The two calculations yielded identical results. A remarkable feature of Network 1 and Network 2 is shown in Figure 5 and Table 2, which demonstrate that smaller differences between the actual and estimated values obtained (the difference approaches 0) were associated with earthquakes occurring further from the seismic network. When the earthquake was just outside the seismic network, the estimates for Network 1 and Network 2 were very similar, and the errors in the location process were the same. When the earthquakes were further outside the network, the estimations for Network 1 and Network 2 were even more similar to each other, while the error numbers for Network 3 were slightly greater. On the other hand, the most successful of the three different predictions for Network 3 was that of the last case, when the event was located far from the network (Table 2).

The last analysis focused on cases where the in situ velocity and origin time were incorrectly determined f or hypothetical earthquakes, most likely in previous studies, and the arrival time data contained noise. To test this method for identifying earthquake locations in realistic scenarios, random noise uniformly distributed over +3% of the data was added; V_p=5.8 km/s was adopted instead of the real value (6 km/s); and the focal depth was chosen as h=30 km instead of 0 km. Figure 6 shows the obtained results in an erroneous situation. The green stars show the estimated epicenters, while the yellow stars represent the actual epicenters.

Figure 6: Fuzzy outputs of the fuzzy logical process obtained using equation (15) in the case of an erroneous situation. Yellow stars show hypothetical earthquakes, and green stars represent estimated earthquakes.

Table 3 provides an improved understanding of the method’s capabilities by showing actual and estimated epicenters located at different locations with different focal depths. Based on visual investigations of both Figure 6 and Table 3, it is clear that whenever a seismic event occurs far from the network, the identified location is closer to the actual location; therefore, this method is a suitable candidate for locating an earthquake when the epicentral distance is much greater than the distance between stations in a network. The solutions obtained are similar to those shown in Figure 5, and the uncertainties in velocity and origin times do not affect the hypocenter estimation as expected. This is probably because the location of an earthquake at a certain focal depth rather than at a shallow depth is estimated with noisy data (Table 3).
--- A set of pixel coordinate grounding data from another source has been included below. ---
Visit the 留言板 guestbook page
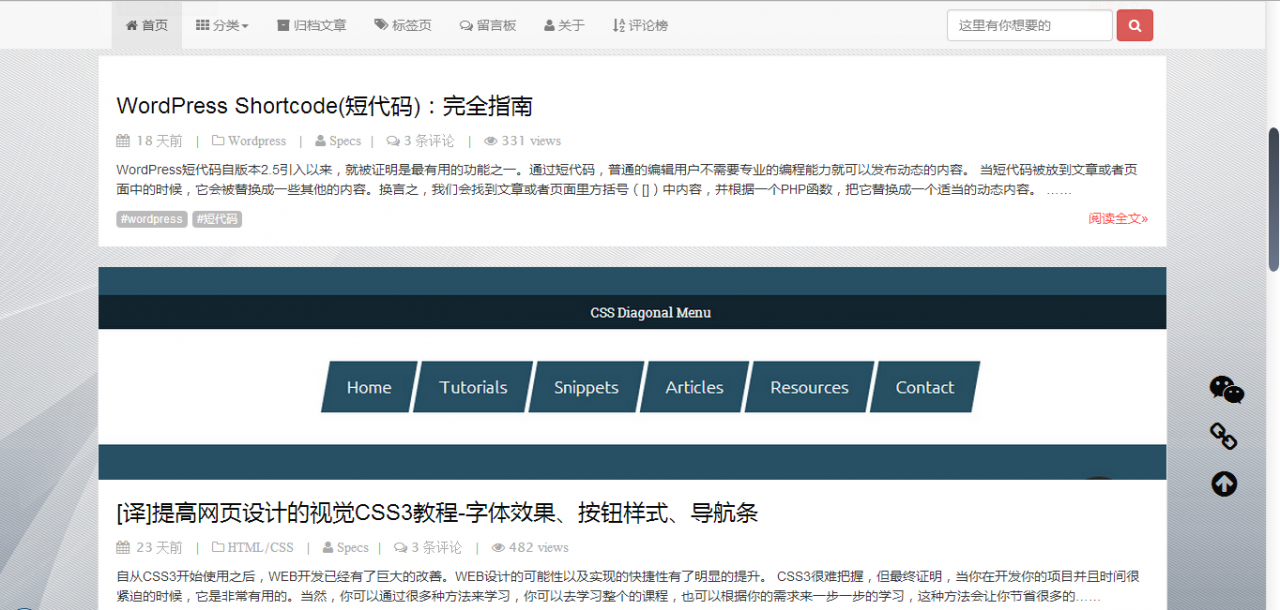This screenshot has height=610, width=1280. [x=488, y=25]
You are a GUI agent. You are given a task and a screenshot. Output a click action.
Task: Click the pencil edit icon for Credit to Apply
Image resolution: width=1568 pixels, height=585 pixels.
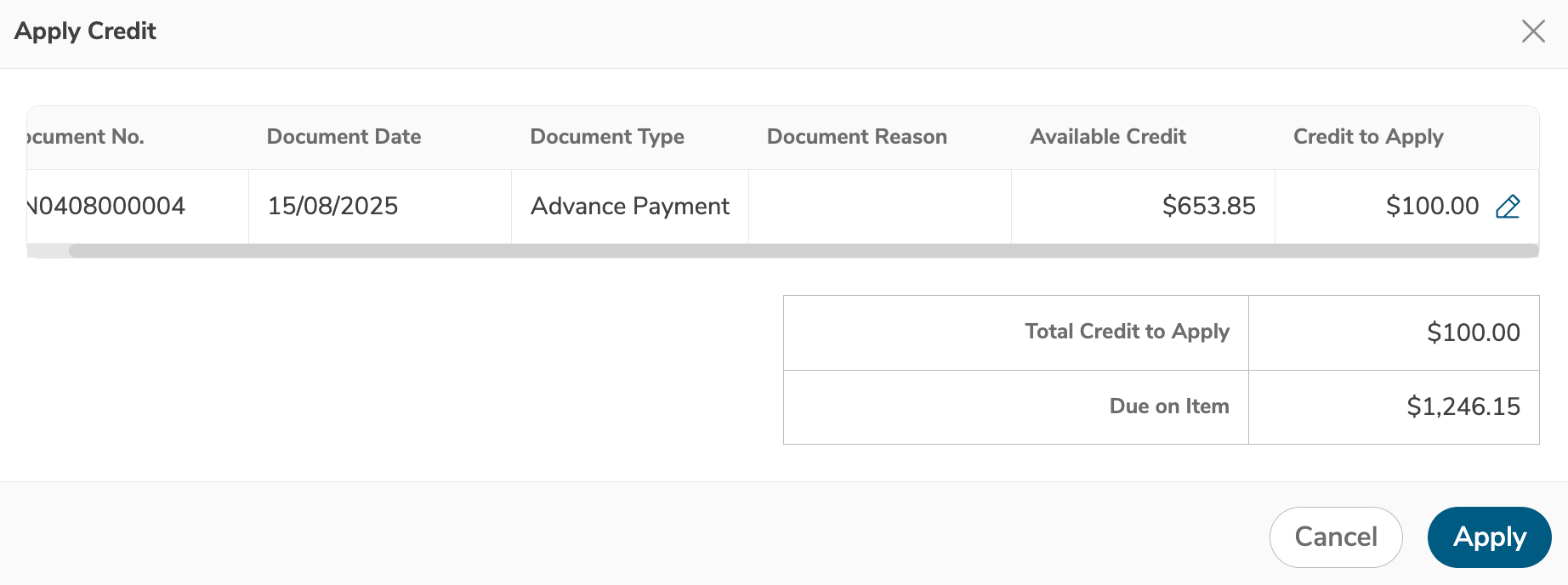point(1508,207)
Table 3: Estimations of the epicenters for hypothetical earthquakes that would occur at different locations in three seismic networks under nonideal conditions.
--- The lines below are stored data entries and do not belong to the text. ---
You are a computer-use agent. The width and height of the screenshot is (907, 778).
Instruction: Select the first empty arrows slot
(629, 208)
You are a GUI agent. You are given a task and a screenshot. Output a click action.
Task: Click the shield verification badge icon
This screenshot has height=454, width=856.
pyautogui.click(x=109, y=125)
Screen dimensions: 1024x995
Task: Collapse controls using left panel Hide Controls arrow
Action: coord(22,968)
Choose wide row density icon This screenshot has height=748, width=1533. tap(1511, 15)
In conclusion, the further an earthquake occurs from a network, the more successful this method is at estimating the location. Before undertaking the location process, to represent the actual earthquake location methods, the travel times are calculated, and arrival times are obtained by adding origin times. Next, according to expression (11), the origin time is calculated and subtracted from the arrival times to obtain travel times and the related RMS values.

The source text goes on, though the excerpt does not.